Charles looked down at the enamelled mosaic of the floor. “That we shall see,” he said stiffly.

The Dauphin began to laugh, the forced affected laughter of a badly spoiled child. “Don’t think it matters to me one way or the other.” He opened a gilded leather pouch which he wore on his girdle, and took out a pair of dice. “Here, throw,” he said to Charles, pointing to a table. “The stakes are two golden livres. Do you have any money with you?”

Charles felt little affection for his cousin; when he saw him a few days later in the great hall of the Louvre where Orléans’ coun-terplea was to be read, he found him decidedly ludicrous. The Dauphin was arrayed for the occasion in royal purple, with ermine around his shoulders and a crowned hat on his head; this was to make it plain that he was acting for his father. He sat with Isabeau under the canopy; the places beside them were awarded to the great of the Kingdom and the royal members of the Council. Knights, members of the Council and of Parlement, representatives of the University and many prominent citizens sat as they had sat to hear Maitre Petit’s speech in Saint-Pol, on platforms erected for that purpose. Great numbers of the populace also had been admitted to the assembly. Only Burgundy was absent; he was laying siege to Liege.

Valentine entered accompanied by Charles, and her Chancellor and by the advocate, Maitre Cousinot. The text of the defense, prepared beforehand in Blois and bound as a book, was now solemnly handed over to the Abbe de Serizy of Saint-Fiacre, whom Valentine had chosen as spokesman. The Abbe proceeded in a clear, calm voice, to read aloud the long speech, which he introduced with the following words: “Justitia et indicium pmeparatio sedis tuae”

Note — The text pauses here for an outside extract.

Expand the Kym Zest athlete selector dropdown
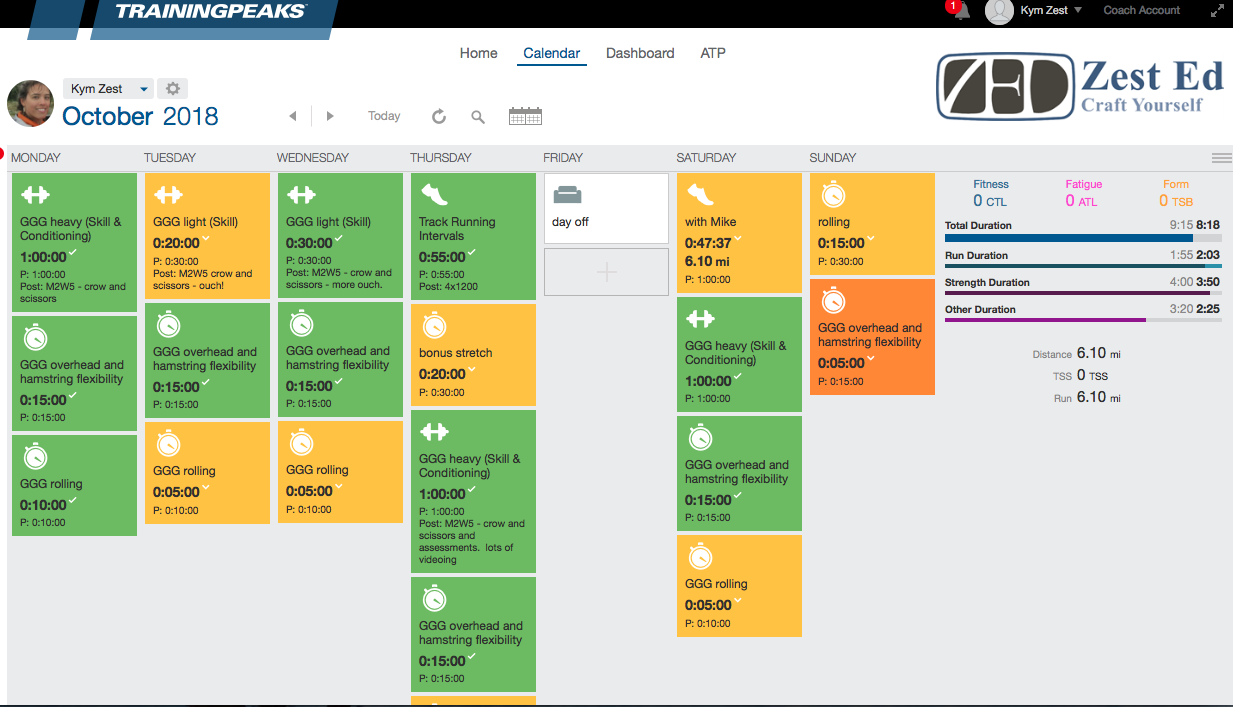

Patiently and minutely the Abbe de Serizy refuted all the charges of attempted poisonings, attempted murder, conjuration. He succeeded in holding the attention of his audience through his choice of words, weaving suitable quotations from Aristotle, Augustine and Cicero into his argument. In contrast to Petit, he did not attempt to make an impression by shouting, using glib phrases, fiercely taking advantage of the reaction of the people in the audience. For this last, he would have had little opportunity anyway because the multitude behind the wooden railings were not at one with him, and attempted again and again to interrupt him through angry muttering and restless shuffling.

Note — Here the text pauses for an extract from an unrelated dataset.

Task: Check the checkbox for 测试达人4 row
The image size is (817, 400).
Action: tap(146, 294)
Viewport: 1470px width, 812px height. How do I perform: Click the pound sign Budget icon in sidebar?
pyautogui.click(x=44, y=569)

“With respect to the King and the royal family, Monseigneur d’Orléans was anything but hostile. Her Majesty the Queen can testify to that if she chooses.”

De Serizy paused and looked toward the royal seats. Displeased. Isabeau raised her brows; coughing and shifting broke out on the platform. Only Madame d’Orléans and her son sat unmoving — she with raised, he with lowered, head.

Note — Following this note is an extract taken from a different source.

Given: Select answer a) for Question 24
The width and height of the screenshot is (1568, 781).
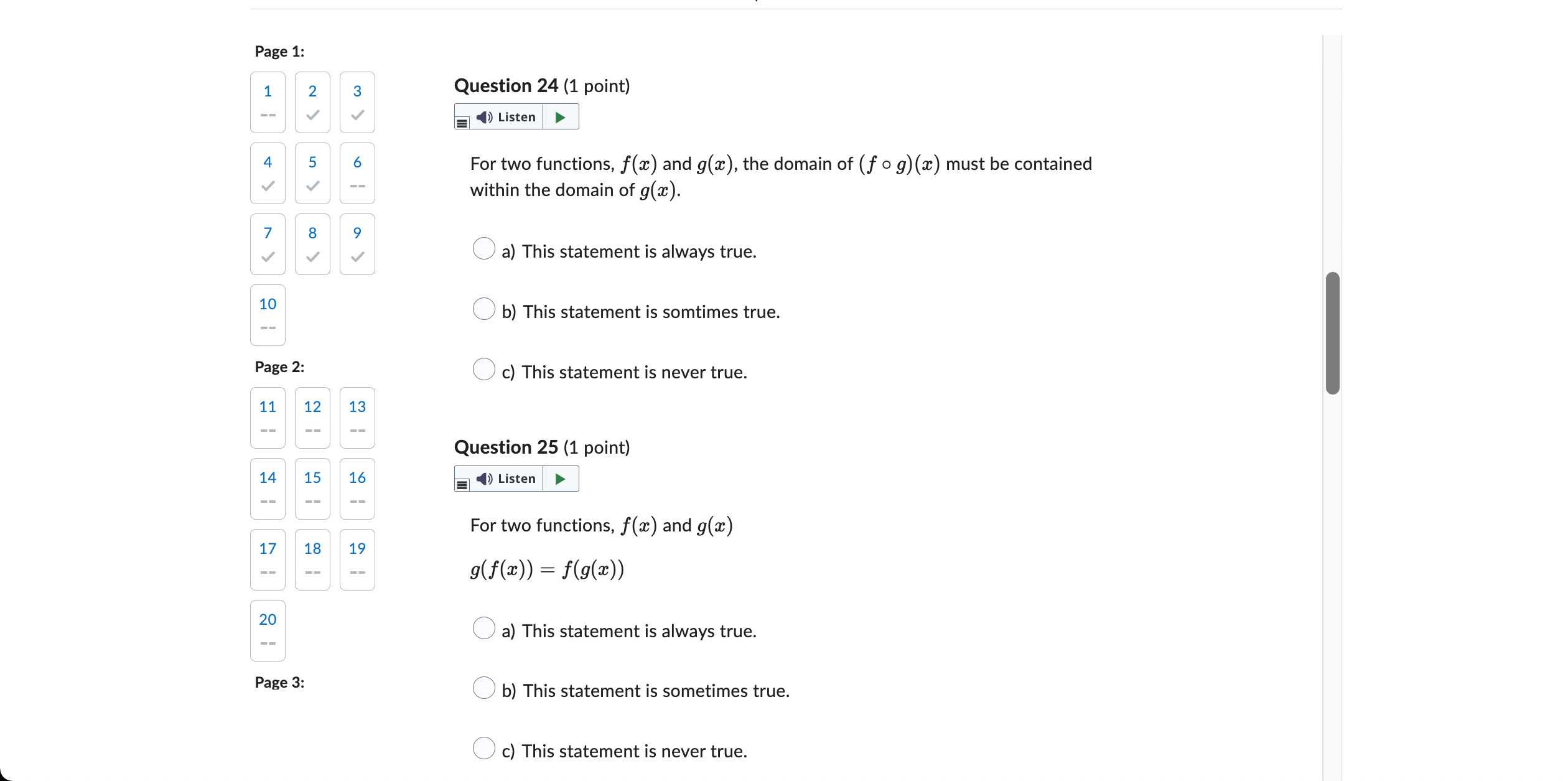Looking at the screenshot, I should coord(484,249).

“Now I come to the final accusation levied by the opposition: that Monseigneur d’Orléans robbed the King and extorted money from the people by the imposition of heavy taxes. My lords, it is truly wonderftd that the opposition should reproach Monseigneur d’Orléans in this way. It is a well-known fact that that is a means to which all royal persons have recourse when they need money. May I remind you of the manner in which in the year 1396 the expenses of the expedition against the Turks were defrayed, and how the ransom for Monseigneur of Burgundy was finally collected? Actually, the expedition caused irreparable damage to France.